SOURCE EXTRACT:

The Sudanese government regularly attacks the Nuba Mountains from the air, maiming and killing civilians with bombs unleashed from above. The situation has left many people there without access to food or water.
"The government is using food as a weapon of war," said Totten, who has spent decades studying genocide.
Journalists reported more than 450 bombs and rockets had been dropped on civilian targets in the Nuba Mountains in December alone, according to Totten.
While traveling over rough terrain in the Land Cruiser he rented, Totten had to scramble several times when Sudanese bombers roared overhead. He described running to locate rocks to hide behind or ditches to hunker down in when planes were spotted.
"Several of the encounters were particularly harrowing, and this was particularly true since they flew right over us and, in one case, circled around twice," he said.
Totten said he received $10,400 in donations for the food he would distribute. Those donations came from more than 50 people and ranged from $25 to $2,000. Friends, family members, colleagues and local community members pitched in.

WORK INSTRUCTIONS: Retype the stretch of the Nuba Mountains article from "The Sudanese government" through "decades studying genocide." word for word. Rely only on the text for what follows.

EXTRACTED MATERIAL:
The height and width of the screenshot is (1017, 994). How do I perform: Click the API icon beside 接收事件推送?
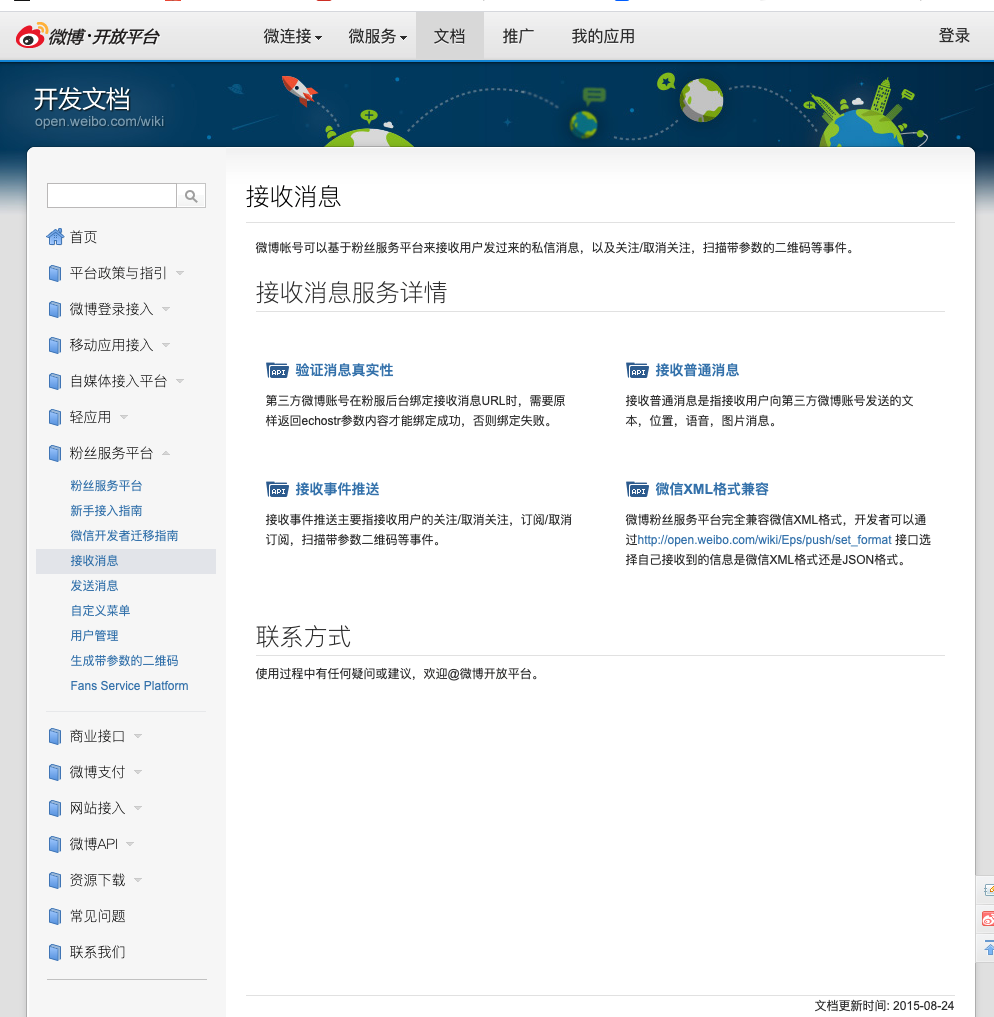(x=277, y=489)
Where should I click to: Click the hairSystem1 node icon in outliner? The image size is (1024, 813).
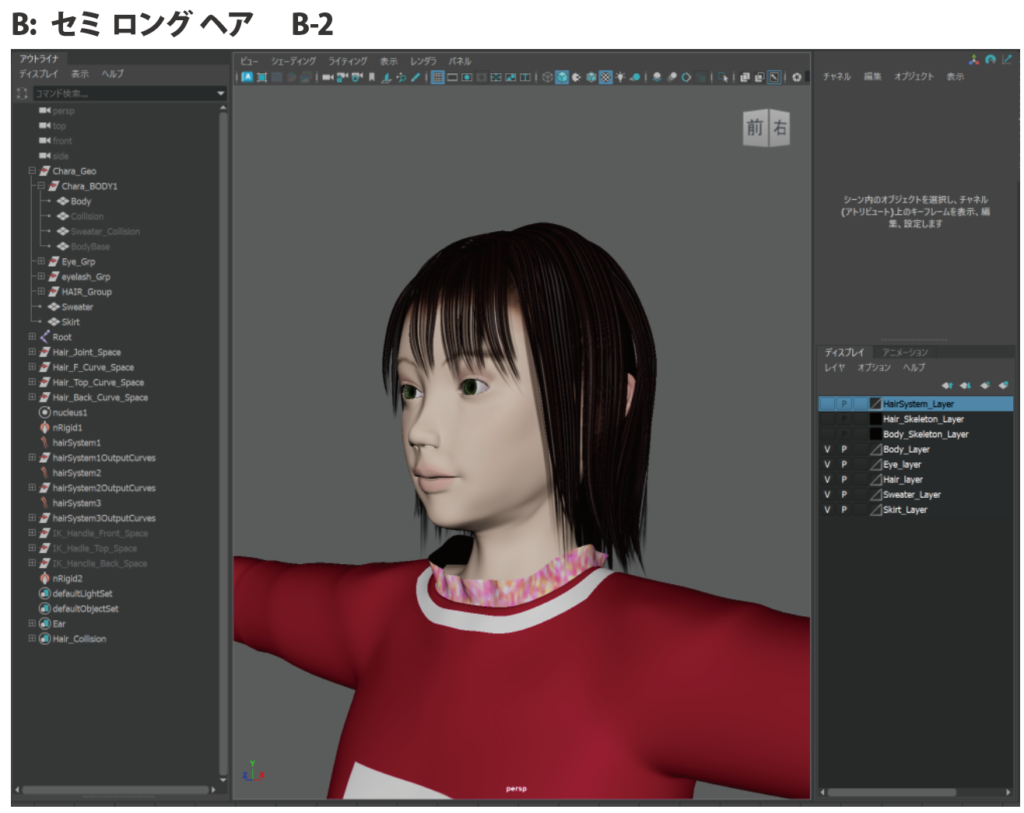pyautogui.click(x=44, y=442)
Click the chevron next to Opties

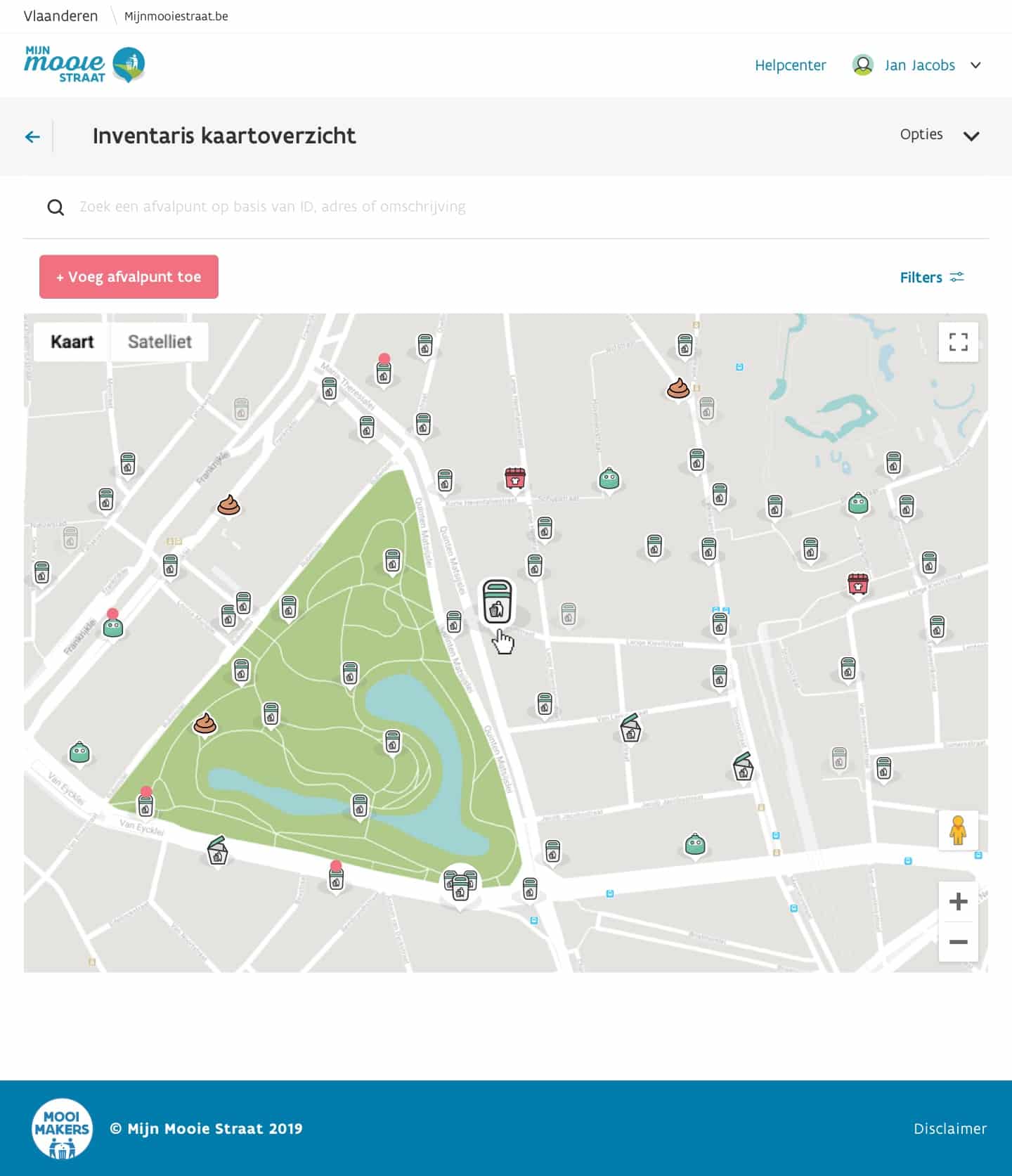[971, 136]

EXERCISE RESULT:
The Sudanese government regularly attacks the Nuba Mountains from the air, maiming and killing civilians with bombs unleashed from above. The situation has left many people there without access to food or water.
"The government is using food as a weapon of war," said Totten, who has spent decades studying genocide.